**Records for processing:**
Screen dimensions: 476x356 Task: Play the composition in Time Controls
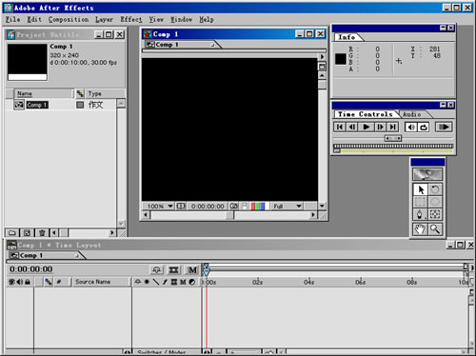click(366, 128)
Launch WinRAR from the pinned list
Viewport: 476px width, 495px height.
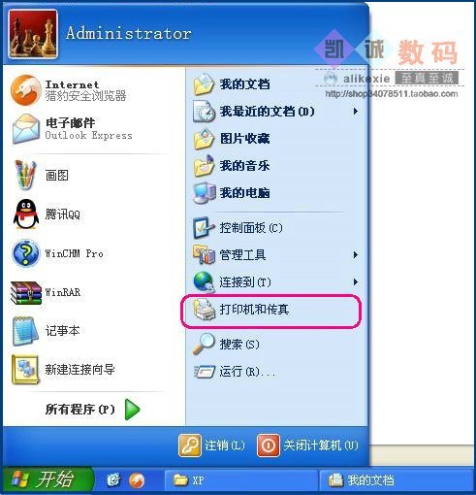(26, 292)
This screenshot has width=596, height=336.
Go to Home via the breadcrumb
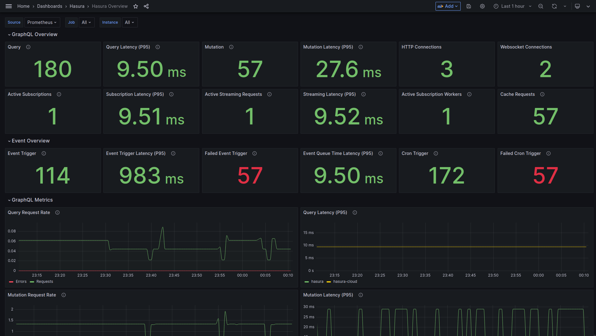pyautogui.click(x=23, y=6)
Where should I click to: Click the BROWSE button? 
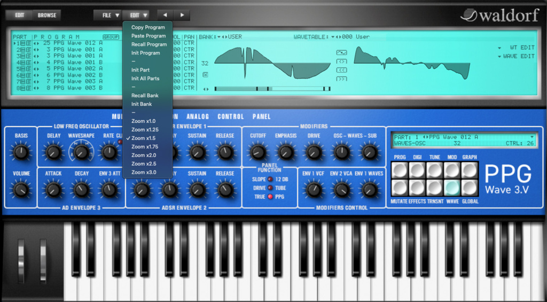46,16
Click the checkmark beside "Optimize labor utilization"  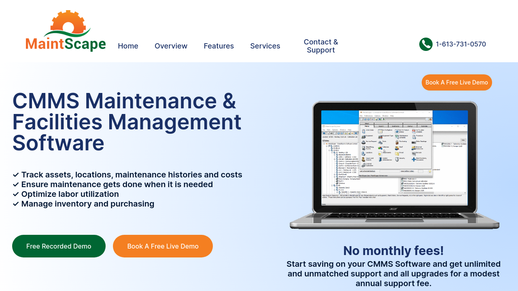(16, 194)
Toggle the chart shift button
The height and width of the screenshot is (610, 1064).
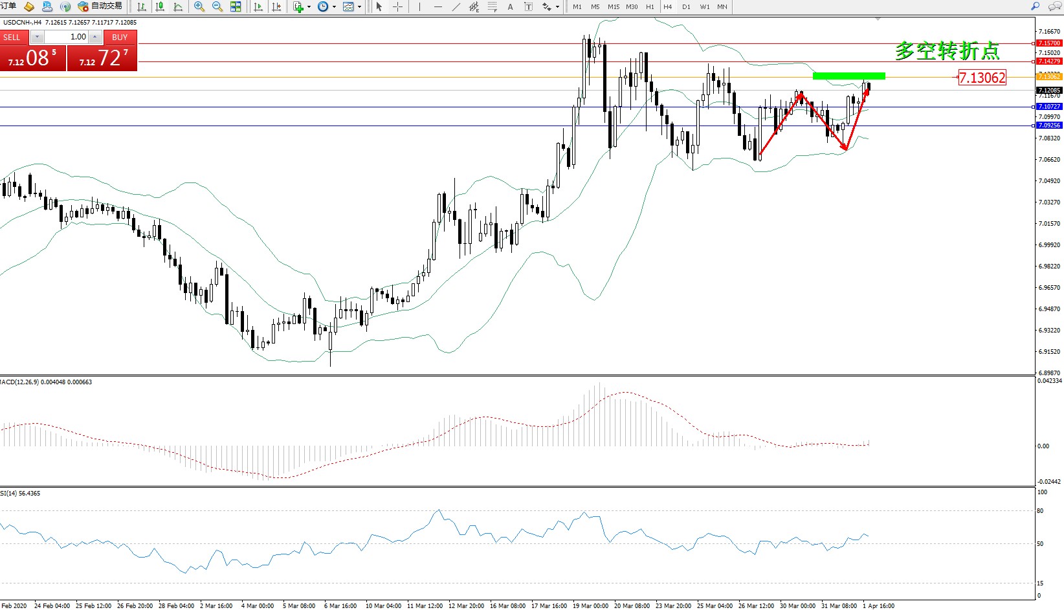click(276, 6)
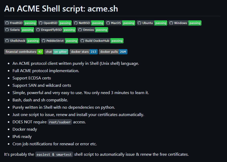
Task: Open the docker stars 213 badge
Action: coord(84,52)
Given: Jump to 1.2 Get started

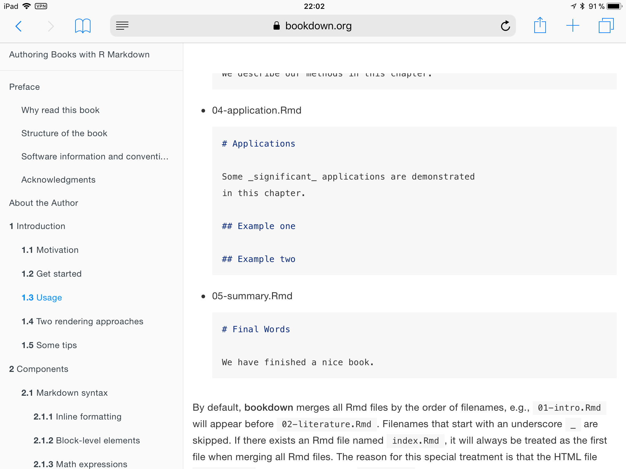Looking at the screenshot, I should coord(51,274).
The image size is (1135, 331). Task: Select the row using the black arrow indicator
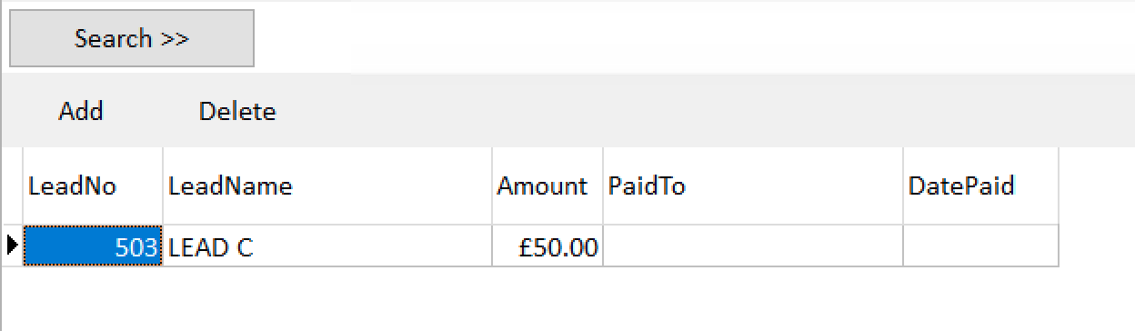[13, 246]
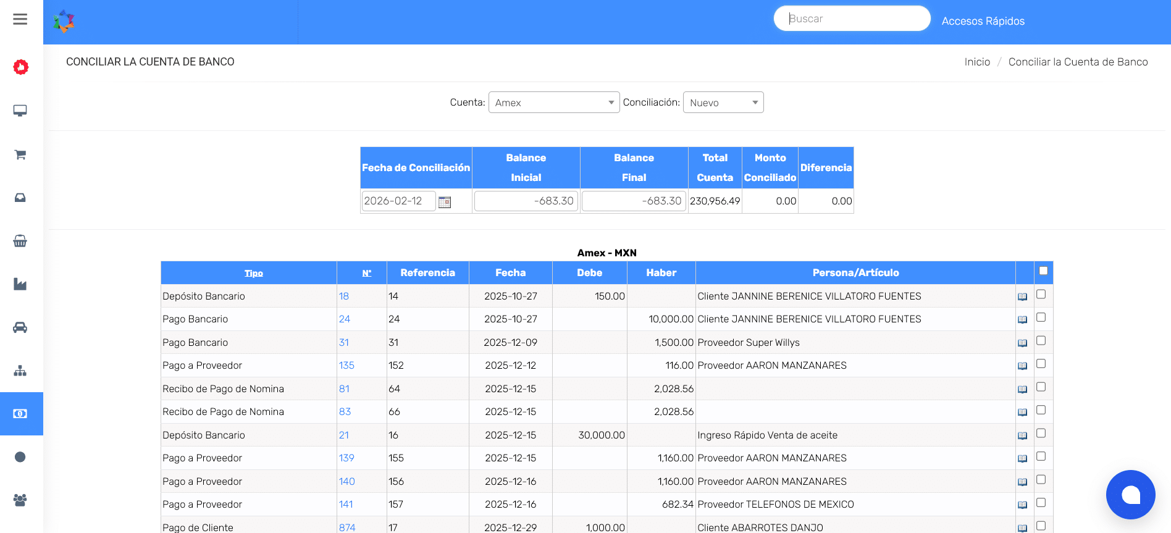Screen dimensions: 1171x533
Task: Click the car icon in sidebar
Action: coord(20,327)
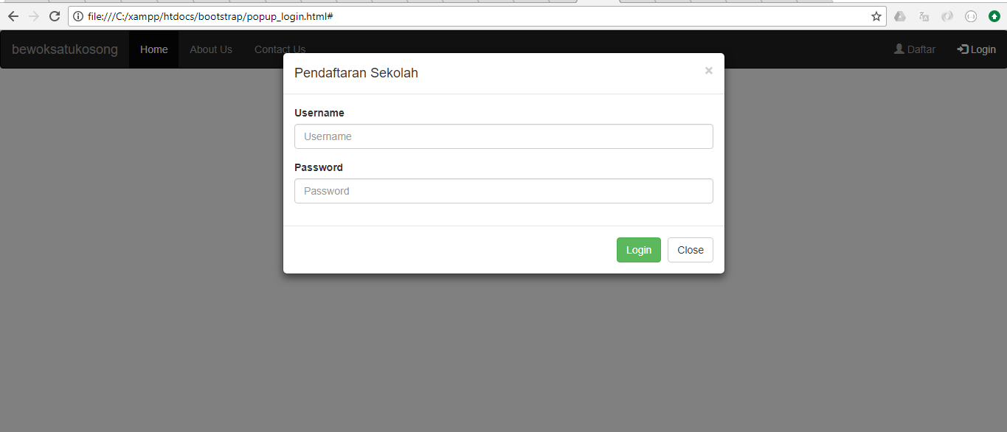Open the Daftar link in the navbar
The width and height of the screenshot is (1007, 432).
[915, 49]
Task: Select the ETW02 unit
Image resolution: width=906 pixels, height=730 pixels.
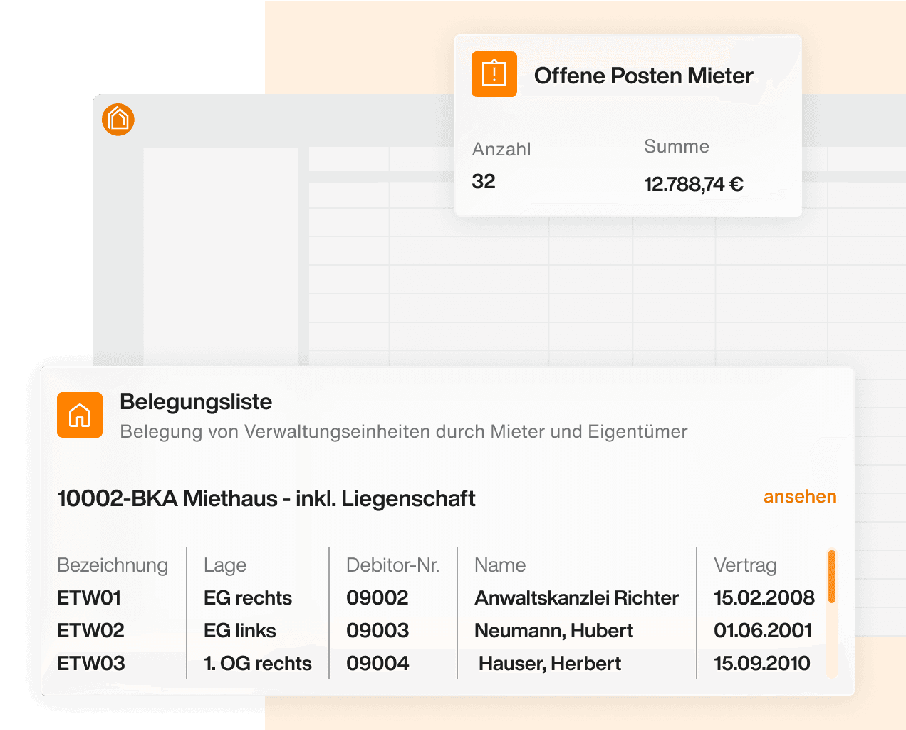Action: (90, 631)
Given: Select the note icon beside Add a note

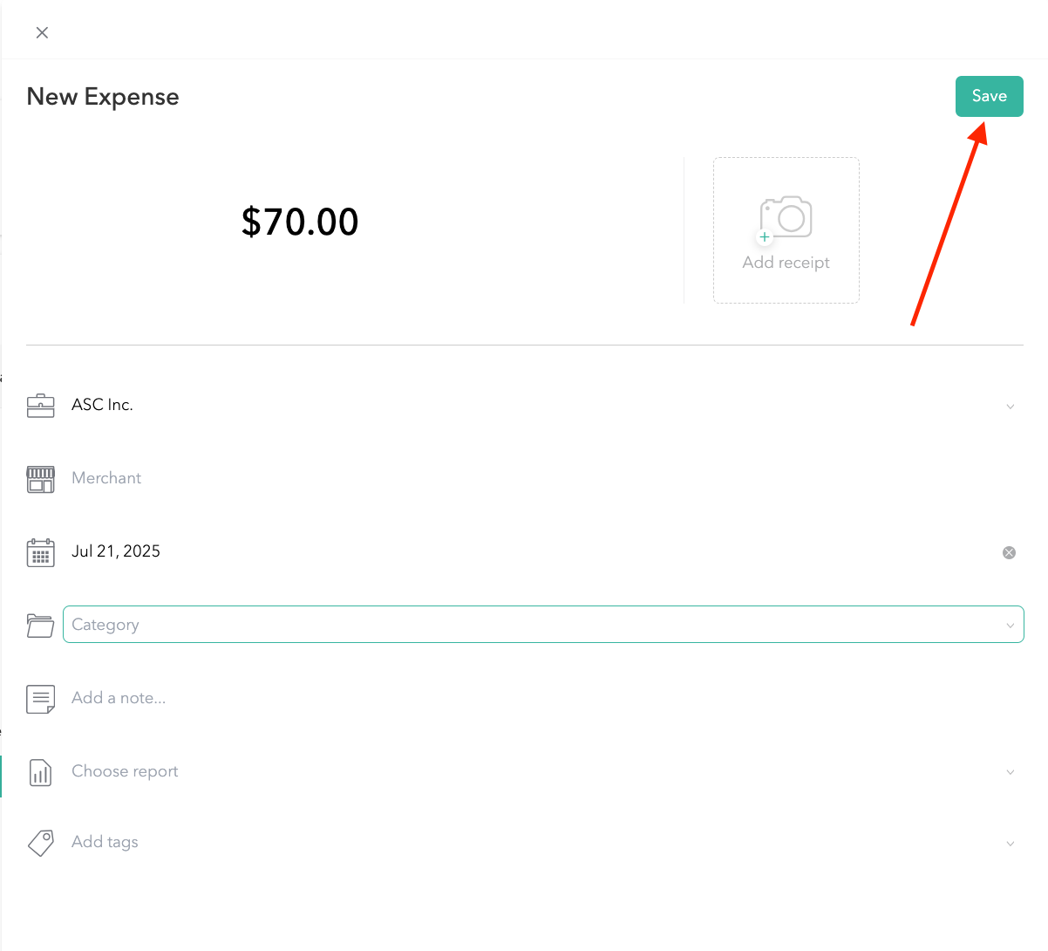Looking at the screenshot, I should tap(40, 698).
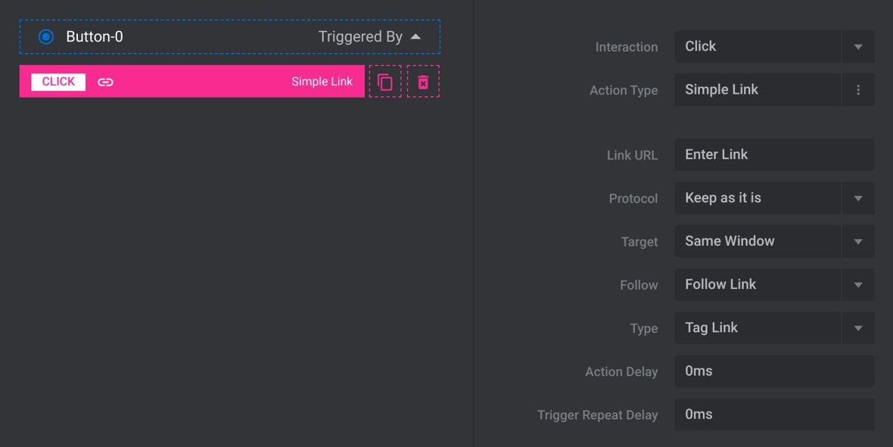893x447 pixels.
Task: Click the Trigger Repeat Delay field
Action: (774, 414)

**Exercise task:**
Please copy the material above word for word, starting at the line that contains "Toggle the chart shift button" and ending at the last line of the material, with the pictures left out.

**Result for this task:**
Toggle the chart shift button
The height and width of the screenshot is (610, 1064).
click(276, 6)
Task: Open the docker stars 213 badge
Action: coord(84,52)
Given: Jump to 1.2 Get started

Looking at the screenshot, I should coord(51,274).
The image size is (1135, 331). Task: Select the row using the black arrow indicator
[13, 246]
Screen dimensions: 1171x533
Task: Click the car icon in sidebar
Action: coord(20,327)
Open the Daftar link in the navbar
The width and height of the screenshot is (1007, 432).
[915, 49]
Task: Select the ETW02 unit
Image resolution: width=906 pixels, height=730 pixels.
Action: (90, 631)
Given: Select the note icon beside Add a note

Looking at the screenshot, I should tap(40, 698).
893x447 pixels.
Task: Click the Trigger Repeat Delay field
Action: (774, 414)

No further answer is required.